(Recorded data Opens)

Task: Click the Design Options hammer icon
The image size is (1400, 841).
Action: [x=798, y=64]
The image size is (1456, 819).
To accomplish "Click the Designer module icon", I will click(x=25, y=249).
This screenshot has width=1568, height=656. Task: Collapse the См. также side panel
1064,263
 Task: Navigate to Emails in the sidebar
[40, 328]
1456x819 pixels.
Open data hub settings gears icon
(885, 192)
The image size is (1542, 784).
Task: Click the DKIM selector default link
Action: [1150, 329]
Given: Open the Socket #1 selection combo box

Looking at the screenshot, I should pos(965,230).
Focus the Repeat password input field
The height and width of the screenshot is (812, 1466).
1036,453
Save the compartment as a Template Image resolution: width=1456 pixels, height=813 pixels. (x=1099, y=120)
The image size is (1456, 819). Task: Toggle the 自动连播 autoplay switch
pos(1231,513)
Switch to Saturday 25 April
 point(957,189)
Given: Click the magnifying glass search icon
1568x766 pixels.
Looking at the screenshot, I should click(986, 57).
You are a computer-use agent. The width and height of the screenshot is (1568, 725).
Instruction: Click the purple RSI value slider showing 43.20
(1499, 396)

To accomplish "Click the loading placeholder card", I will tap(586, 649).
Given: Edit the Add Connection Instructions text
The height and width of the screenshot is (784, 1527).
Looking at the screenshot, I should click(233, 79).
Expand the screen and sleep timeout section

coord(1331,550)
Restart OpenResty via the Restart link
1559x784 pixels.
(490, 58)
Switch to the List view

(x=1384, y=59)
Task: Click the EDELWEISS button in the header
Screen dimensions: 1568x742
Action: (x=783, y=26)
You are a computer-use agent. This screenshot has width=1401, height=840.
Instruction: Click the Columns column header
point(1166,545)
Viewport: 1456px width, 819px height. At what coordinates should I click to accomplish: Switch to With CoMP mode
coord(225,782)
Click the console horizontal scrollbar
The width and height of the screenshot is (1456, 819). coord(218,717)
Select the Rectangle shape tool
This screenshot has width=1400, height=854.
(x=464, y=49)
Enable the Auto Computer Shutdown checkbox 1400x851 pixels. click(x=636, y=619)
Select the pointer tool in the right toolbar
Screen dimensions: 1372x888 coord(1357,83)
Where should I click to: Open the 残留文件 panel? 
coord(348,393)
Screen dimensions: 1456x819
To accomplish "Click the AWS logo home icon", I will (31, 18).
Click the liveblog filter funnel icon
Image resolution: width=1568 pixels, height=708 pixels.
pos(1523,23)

(Recorded data Closes)

> What the exercise asks: When you find a line in the records that contains the word "will", copy it.

> Response to this task:
To accomplish "Click the Designer module icon", I will click(x=25, y=249).
To accomplish "Click the loading placeholder card", I will tap(586, 649).
To accomplish "Click the AWS logo home icon", I will (31, 18).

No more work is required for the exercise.